Du début un peu énigmatique, comme une préparation des esprits à un rituel, un rite de passage, on passe à une phase de possession des individualités qui s'exprime à chaque fois de manière différente. Sur la frêle frontière entre possession et folie, elles créent chacune leur chimère sous la forme de petits personnages étranges tout juste sortis d'un tableau de Jérôme Bosch. La communauté se reforme alors pour atteindre un autre sommet dans une parfaite maîtrise de la notion de crescendo qui imprime son rythme au spectacle du début à la fin.

Âme brûlante

Pour sa nouvelle création, Thierry Smits s'est installé, pour plusieurs semaines, tout simplement dans le studio de sa compagnie Thor, dans lesquels nous sommes désormais accueillis par une superbe fresque réalisée par Vincent Glowinski, alias Bonom, dont les hommes qui se transforment en animaux évoquent clairement une meute en pleine mutation. "Anima Ardens" signifie âme brûlante en latin, "cela résume assez bien le spectacle dans lequel une série de rituels et d'étrangetés se succèdent", sourit le chorégraphe Thierry Smith. Le seul accessoire dont dispose chaque danseur est une paire de draps tandis que la scénographie est entièrement contenue dans le son. D'une part, la création vocale signée Jean Fürst et, d'autre part, la bande-son commandée à Francisco López. Cet artiste sonore qui au départ était entomologiste a étudié les insectes dans la forêt vierge. On retrouve d'ailleurs dans certains phrases musicales comme des bourdonnements d'essaims. "Il travaille avec de la matière organique, commente Thierry Smits, comme par exemple des captations de vent retravaillées mais il utilise parfois aussi avec des sons urbains. Ce type de décor sonore laisse énormément d'ouverture à l'imagination."

Nudité comme liberté

Le dépouillement choisi entend mettre au centre du spectacle l'interprète, les interprètes. Si les hommes dansent dans le plus simple appareil, cette nudité n'a rien d'obscène. Humaine, simple, elle s'impose pour rendre visible, dans la diversité des couleurs de peau, le besoin de présenter sur le plateau comme un échantillon de l'humanité. "Montrer des hommes fragilisés par la nudité évacue toute notion de machisme, précise le chorégraphe. En outre, elle est plus que jamais nécessaire vu l'époque où une pudibonderie maladive s'impose de plus en plus, or le corps est le seul territoire où l'on devrait avoir l'entière liberté de faire ce que l'on veut."

La distribution exclusivement masculine de cette nouvelle tribu qui passe au travers de plusieurs stades de son évolution fait référence à l'histoire des sociétés secrètes qui ne sont quasiment jamais mixtes. Leur nombre permet également de recréer un groupe, une communauté sans hiérarchie. Et pourquoi onze? "C'est un choix qui n'est pas anodin, explique Thierry Smits.
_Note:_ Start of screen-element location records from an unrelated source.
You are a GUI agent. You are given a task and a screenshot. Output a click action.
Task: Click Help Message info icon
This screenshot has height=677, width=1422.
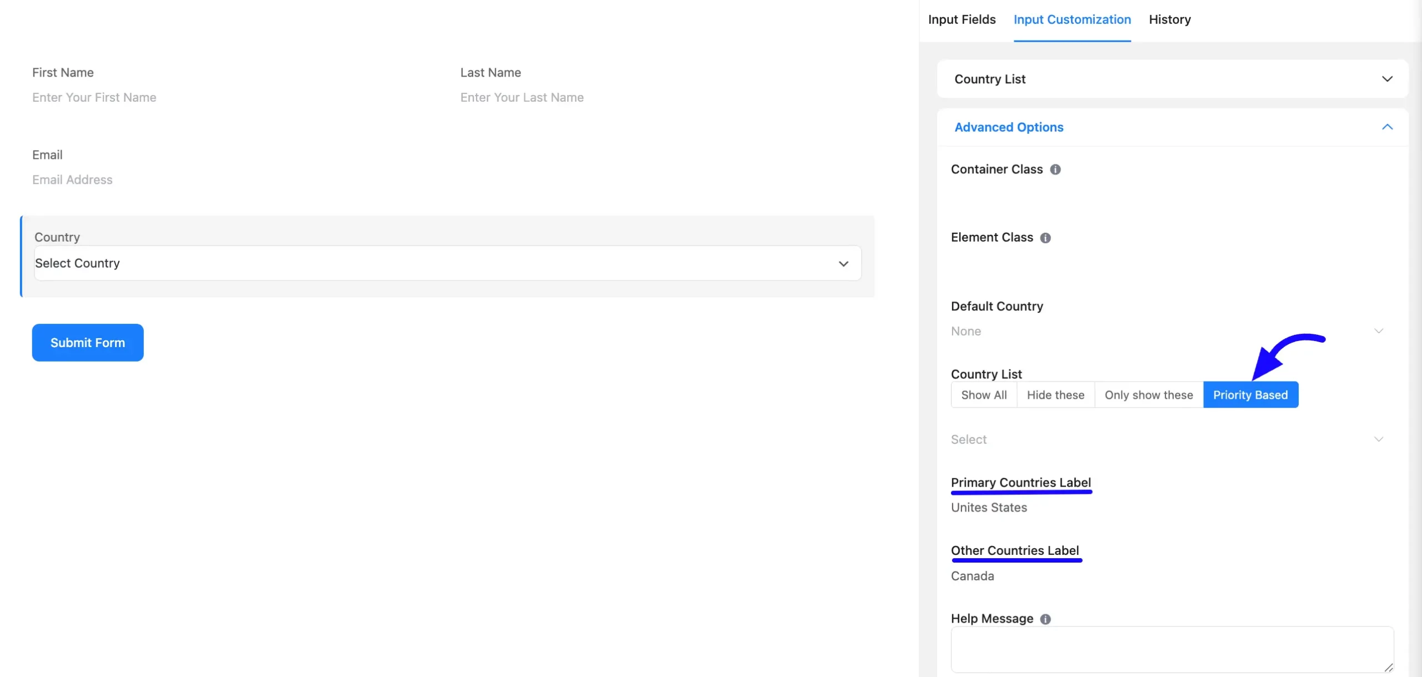1045,619
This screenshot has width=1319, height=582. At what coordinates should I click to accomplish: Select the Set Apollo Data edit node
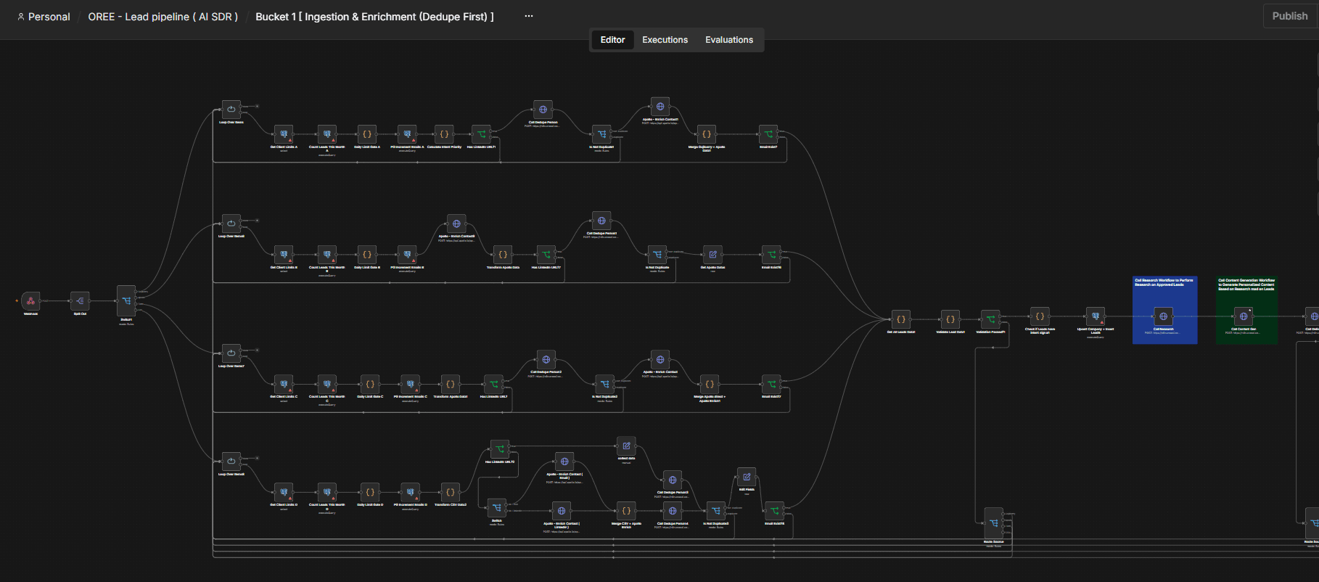pos(712,255)
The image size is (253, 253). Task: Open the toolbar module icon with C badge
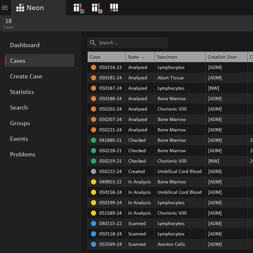[96, 8]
L'une des religions les plus en vogue actuellement, qui tend presque à devenir universelle, c'est celle du foot."

"Anima Ardens", jusqu'au 29 octobre au Théâtre Varia (représentations à la Compagnie Thor, 49 rue Saint-Josse à 1210 Bruxelles). www.varia.be Après différentes dates en Flandre et en France, "Anima Ardens" reviendra à Bruxelles du 30 novembre au 10 décembre. Interdit aux moins de 16 ans.